Stored records:
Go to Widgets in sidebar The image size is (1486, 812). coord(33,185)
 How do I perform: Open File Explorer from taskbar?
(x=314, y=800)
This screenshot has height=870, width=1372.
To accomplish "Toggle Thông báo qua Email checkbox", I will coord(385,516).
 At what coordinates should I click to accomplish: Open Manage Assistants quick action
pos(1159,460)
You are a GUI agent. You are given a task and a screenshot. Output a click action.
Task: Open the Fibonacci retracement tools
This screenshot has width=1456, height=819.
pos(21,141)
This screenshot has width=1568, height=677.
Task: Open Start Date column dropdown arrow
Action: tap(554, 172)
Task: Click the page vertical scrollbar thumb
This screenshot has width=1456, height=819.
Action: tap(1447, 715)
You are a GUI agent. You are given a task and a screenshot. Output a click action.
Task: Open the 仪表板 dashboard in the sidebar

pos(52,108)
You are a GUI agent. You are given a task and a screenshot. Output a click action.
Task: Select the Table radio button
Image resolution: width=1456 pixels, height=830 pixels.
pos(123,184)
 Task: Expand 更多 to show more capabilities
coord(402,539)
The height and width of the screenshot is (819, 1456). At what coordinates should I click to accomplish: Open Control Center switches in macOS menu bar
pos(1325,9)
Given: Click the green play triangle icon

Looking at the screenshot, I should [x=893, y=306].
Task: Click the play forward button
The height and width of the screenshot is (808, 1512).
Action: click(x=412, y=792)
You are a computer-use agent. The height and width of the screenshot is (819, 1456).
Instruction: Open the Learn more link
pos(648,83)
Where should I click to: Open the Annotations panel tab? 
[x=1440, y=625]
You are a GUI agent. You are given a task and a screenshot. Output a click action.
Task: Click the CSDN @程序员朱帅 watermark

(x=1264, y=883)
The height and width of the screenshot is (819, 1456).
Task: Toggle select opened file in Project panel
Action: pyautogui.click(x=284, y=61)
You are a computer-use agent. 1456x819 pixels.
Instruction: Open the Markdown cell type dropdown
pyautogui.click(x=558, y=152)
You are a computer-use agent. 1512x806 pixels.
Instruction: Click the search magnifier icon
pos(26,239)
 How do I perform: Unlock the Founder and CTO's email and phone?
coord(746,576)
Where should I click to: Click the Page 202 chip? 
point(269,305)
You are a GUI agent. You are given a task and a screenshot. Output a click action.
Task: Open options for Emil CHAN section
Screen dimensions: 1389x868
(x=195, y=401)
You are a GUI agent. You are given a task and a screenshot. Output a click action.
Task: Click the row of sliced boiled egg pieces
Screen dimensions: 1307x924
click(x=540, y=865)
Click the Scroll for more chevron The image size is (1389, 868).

Your task: With the line that contains "Task: Open options for Emil CHAN section" as the start, output every line through the end of the entries exactly. Add no other lines.

Solution below:
Task: Open options for Emil CHAN section
Screen dimensions: 1389x868
(x=195, y=401)
You are a GUI agent. You are given a task and a screenshot. Output a click action.
Task: Click the row of sliced boiled egg pieces
Screen dimensions: 1307x924
click(x=540, y=865)
Click the Scroll for more chevron The image size is (1389, 868).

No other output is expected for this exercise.